## RECORDS SHOWN
◇ ◇ ◇ ◇ ◇ ◇ ◇

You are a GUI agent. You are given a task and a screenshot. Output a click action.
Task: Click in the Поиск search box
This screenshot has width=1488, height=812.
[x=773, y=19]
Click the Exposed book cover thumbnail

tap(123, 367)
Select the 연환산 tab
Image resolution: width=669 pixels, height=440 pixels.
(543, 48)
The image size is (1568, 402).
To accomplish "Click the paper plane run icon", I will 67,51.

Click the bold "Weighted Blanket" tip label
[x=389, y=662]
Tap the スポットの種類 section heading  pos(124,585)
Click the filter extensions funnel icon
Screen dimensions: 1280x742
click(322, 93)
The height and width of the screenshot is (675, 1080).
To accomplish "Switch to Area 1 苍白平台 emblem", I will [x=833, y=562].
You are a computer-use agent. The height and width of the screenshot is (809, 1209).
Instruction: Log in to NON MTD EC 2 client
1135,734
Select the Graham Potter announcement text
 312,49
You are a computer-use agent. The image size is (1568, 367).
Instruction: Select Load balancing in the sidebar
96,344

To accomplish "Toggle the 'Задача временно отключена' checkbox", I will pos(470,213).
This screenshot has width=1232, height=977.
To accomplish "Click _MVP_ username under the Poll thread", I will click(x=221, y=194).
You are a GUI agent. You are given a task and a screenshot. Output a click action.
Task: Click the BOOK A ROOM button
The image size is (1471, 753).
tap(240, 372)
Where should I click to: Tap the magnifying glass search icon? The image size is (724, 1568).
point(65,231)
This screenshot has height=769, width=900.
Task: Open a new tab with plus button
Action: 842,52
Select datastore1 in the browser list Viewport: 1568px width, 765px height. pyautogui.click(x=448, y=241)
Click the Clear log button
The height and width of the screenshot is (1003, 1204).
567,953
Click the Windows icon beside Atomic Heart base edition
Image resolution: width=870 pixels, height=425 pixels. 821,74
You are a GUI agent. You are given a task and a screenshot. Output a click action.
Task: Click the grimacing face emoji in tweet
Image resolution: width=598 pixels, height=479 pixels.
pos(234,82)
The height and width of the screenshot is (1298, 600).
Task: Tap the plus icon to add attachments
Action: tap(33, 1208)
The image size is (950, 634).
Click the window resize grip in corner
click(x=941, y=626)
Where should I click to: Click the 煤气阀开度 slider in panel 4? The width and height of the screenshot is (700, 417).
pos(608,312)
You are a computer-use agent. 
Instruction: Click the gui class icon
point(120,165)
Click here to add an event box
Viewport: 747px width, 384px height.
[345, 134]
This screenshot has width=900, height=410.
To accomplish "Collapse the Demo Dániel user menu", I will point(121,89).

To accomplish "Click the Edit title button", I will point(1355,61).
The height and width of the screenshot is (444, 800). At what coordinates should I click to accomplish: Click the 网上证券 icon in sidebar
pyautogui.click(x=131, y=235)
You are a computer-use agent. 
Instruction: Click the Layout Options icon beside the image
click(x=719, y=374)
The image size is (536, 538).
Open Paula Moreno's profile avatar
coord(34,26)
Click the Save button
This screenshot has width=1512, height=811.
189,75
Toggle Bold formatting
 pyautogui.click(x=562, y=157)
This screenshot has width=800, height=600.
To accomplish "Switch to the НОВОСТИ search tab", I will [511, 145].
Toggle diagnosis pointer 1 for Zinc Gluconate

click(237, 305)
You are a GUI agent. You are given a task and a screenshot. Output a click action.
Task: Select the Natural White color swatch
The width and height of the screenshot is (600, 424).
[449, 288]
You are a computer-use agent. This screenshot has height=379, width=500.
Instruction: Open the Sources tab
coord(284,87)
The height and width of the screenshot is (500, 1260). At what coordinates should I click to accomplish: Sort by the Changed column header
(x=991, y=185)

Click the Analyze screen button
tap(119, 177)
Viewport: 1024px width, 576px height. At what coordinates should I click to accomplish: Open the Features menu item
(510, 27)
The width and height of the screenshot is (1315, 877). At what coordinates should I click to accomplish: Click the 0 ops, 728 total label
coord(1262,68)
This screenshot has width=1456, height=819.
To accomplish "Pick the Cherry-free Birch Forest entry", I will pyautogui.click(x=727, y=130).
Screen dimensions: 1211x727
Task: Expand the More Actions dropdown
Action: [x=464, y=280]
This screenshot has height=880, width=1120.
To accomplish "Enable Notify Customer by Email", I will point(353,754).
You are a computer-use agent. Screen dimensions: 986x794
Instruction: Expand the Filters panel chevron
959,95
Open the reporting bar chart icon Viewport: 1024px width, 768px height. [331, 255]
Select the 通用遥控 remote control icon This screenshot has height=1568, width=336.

◇ ◇ ◇ ◇ ◇ ◇ ◇

## WORK REQUEST
The whole of the data above must be given again, unaltered and complete.

## PROBLEM SOLUTION
You are a GUI agent. You are given a task and a screenshot. Output a click action.
Task: Click in the Поиск search box
This screenshot has width=1488, height=812.
[x=773, y=19]
Click the Exposed book cover thumbnail

tap(123, 367)
Select the 연환산 tab
Image resolution: width=669 pixels, height=440 pixels.
(543, 48)
The image size is (1568, 402).
To accomplish "Click the paper plane run icon", I will 67,51.

Click the bold "Weighted Blanket" tip label
[x=389, y=662]
Tap the スポットの種類 section heading  pos(124,585)
Click the filter extensions funnel icon
Screen dimensions: 1280x742
click(322, 93)
The height and width of the screenshot is (675, 1080).
To accomplish "Switch to Area 1 苍白平台 emblem", I will [x=833, y=562].
You are a computer-use agent. The height and width of the screenshot is (809, 1209).
Instruction: Log in to NON MTD EC 2 client
1135,734
Select the Graham Potter announcement text
 312,49
You are a computer-use agent. The image size is (1568, 367).
Instruction: Select Load balancing in the sidebar
96,344

To accomplish "Toggle the 'Задача временно отключена' checkbox", I will pos(470,213).
This screenshot has width=1232, height=977.
To accomplish "Click _MVP_ username under the Poll thread", I will click(x=221, y=194).
You are a GUI agent. You are given a task and a screenshot. Output a click action.
Task: Click the BOOK A ROOM button
The image size is (1471, 753).
tap(240, 372)
Where should I click to: Tap the magnifying glass search icon? The image size is (724, 1568).
point(65,231)
This screenshot has height=769, width=900.
Task: Open a new tab with plus button
Action: 842,52
Select datastore1 in the browser list Viewport: 1568px width, 765px height. pyautogui.click(x=448, y=241)
Click the Clear log button
The height and width of the screenshot is (1003, 1204).
567,953
Click the Windows icon beside Atomic Heart base edition
Image resolution: width=870 pixels, height=425 pixels. 821,74
You are a GUI agent. You are given a task and a screenshot. Output a click action.
Task: Click the grimacing face emoji in tweet
Image resolution: width=598 pixels, height=479 pixels.
pos(234,82)
The height and width of the screenshot is (1298, 600).
Task: Tap the plus icon to add attachments
Action: tap(33, 1208)
The image size is (950, 634).
Click the window resize grip in corner
click(x=941, y=626)
Where should I click to: Click the 煤气阀开度 slider in panel 4? The width and height of the screenshot is (700, 417).
pos(608,312)
You are a computer-use agent. 
Instruction: Click the gui class icon
point(120,165)
Click here to add an event box
Viewport: 747px width, 384px height.
[345, 134]
This screenshot has width=900, height=410.
To accomplish "Collapse the Demo Dániel user menu", I will point(121,89).

To accomplish "Click the Edit title button", I will point(1355,61).
The height and width of the screenshot is (444, 800). At what coordinates should I click to accomplish: Click the 网上证券 icon in sidebar
pyautogui.click(x=131, y=235)
You are a computer-use agent. 
Instruction: Click the Layout Options icon beside the image
click(x=719, y=374)
The image size is (536, 538).
Open Paula Moreno's profile avatar
coord(34,26)
Click the Save button
This screenshot has width=1512, height=811.
189,75
Toggle Bold formatting
 pyautogui.click(x=562, y=157)
This screenshot has width=800, height=600.
To accomplish "Switch to the НОВОСТИ search tab", I will [511, 145].
Toggle diagnosis pointer 1 for Zinc Gluconate

click(237, 305)
You are a GUI agent. You are given a task and a screenshot. Output a click action.
Task: Select the Natural White color swatch
The width and height of the screenshot is (600, 424).
[449, 288]
You are a computer-use agent. This screenshot has height=379, width=500.
Instruction: Open the Sources tab
coord(284,87)
The height and width of the screenshot is (500, 1260). At what coordinates should I click to accomplish: Sort by the Changed column header
(x=991, y=185)

Click the Analyze screen button
tap(119, 177)
Viewport: 1024px width, 576px height. At what coordinates should I click to accomplish: Open the Features menu item
(510, 27)
The width and height of the screenshot is (1315, 877). At what coordinates should I click to accomplish: Click the 0 ops, 728 total label
coord(1262,68)
This screenshot has width=1456, height=819.
To accomplish "Pick the Cherry-free Birch Forest entry", I will pyautogui.click(x=727, y=130).
Screen dimensions: 1211x727
Task: Expand the More Actions dropdown
Action: [x=464, y=280]
This screenshot has height=880, width=1120.
To accomplish "Enable Notify Customer by Email", I will point(353,754).
You are a computer-use agent. Screen dimensions: 986x794
Instruction: Expand the Filters panel chevron
959,95
Open the reporting bar chart icon Viewport: 1024px width, 768px height. [331, 255]
Select the 通用遥控 remote control icon This screenshot has height=1568, width=336.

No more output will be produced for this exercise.